Hidden beneath Greenland’s ice, NASA has stumbled upon a relic from the Cold War era.

NASA/JPL-Caltech

NASA have accidentally rediscovered a Cold War-Era Base in Greenland. This rediscovery, rather than a new find, brings to light Camp Century, a U.S. military base abandoned in 1967. “At first, we didn’t know what it was,” explained the scientists.

The discovery was made during an aerial survey of the region. In April, scientist Chad Greene captured images that have only now been released. The find occurred during a flight monitoring a radar instrument probing the ice sheet.

“We were looking for the ice bed, and there was Camp Century. At first, we didn’t know what it was,” said Alex Gardner, a cryospheric scientist at NASA’s Jet Propulsion Laboratory (JPL). It was Greene who captured the moment, taking a photo from the plane window, flying about 100 miles east of the U.S. Space Force’s Pituffik Space Base. Amid the vast ice sheet, something buried was revealed.

NASA's image of the Cold War base.NASA/JPL-Caltech

The Story of Camp Century

Known as “the city under the ice,” Camp Century is a true Cold War relic. Built by the U.S. Army Corps of Engineers in 1959, it involved cutting a network of tunnels near the surface of the ice sheet. Its operation was short-lived, abandoned in 1967 as snow began to entomb it. Today, it lies about 100 feet below the surface.
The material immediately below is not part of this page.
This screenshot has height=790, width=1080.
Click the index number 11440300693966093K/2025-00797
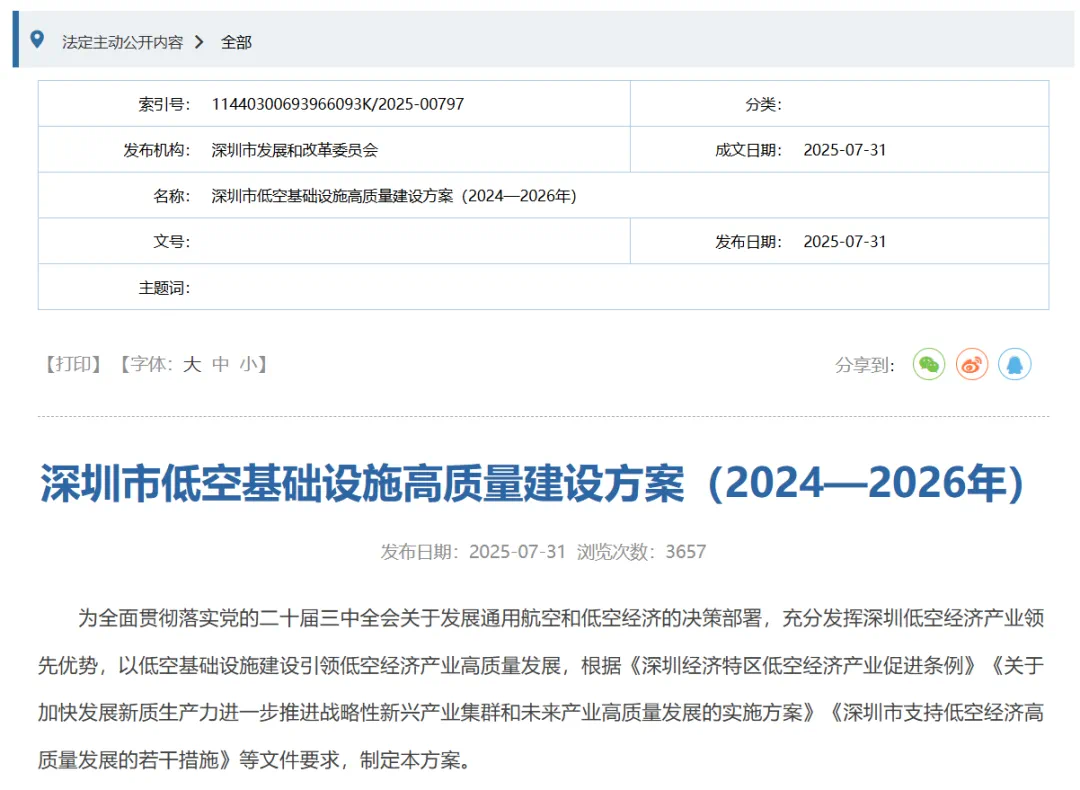(x=337, y=104)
The radar used for its detection measures distance by sending out radio waves and timing their reflection back to the sensor. This allows experts to map the ice surface and its internal layers. Previous flights over Camp Century had detected signs of the base beneath the ice. However, the flights in April incorporated a new tool, the UAVSAR (Uninhabited Aerial Vehicle Synthetic Aperture Radar), which helped create more detailed maps. “In the new data, the individual structures of the secret city are visible in a way never seen before,” Greene explained.

The Greeland Cold War base in action.NASA/JPL-Caltech

Using maps obtained with conventional radar, scientists estimated the depth of Camp Century. The goal now is to determine when melting ice might once again expose this forgotten base.

But the discovery has broader implications. The team aimed to “calibrate, validate, and understand the capabilities and limitations of UAVSAR for mapping the internal layers of the ice sheet.” They hope these instruments will help measure ice thickness in similar environments in Antarctica and refine estimates of future sea level rise.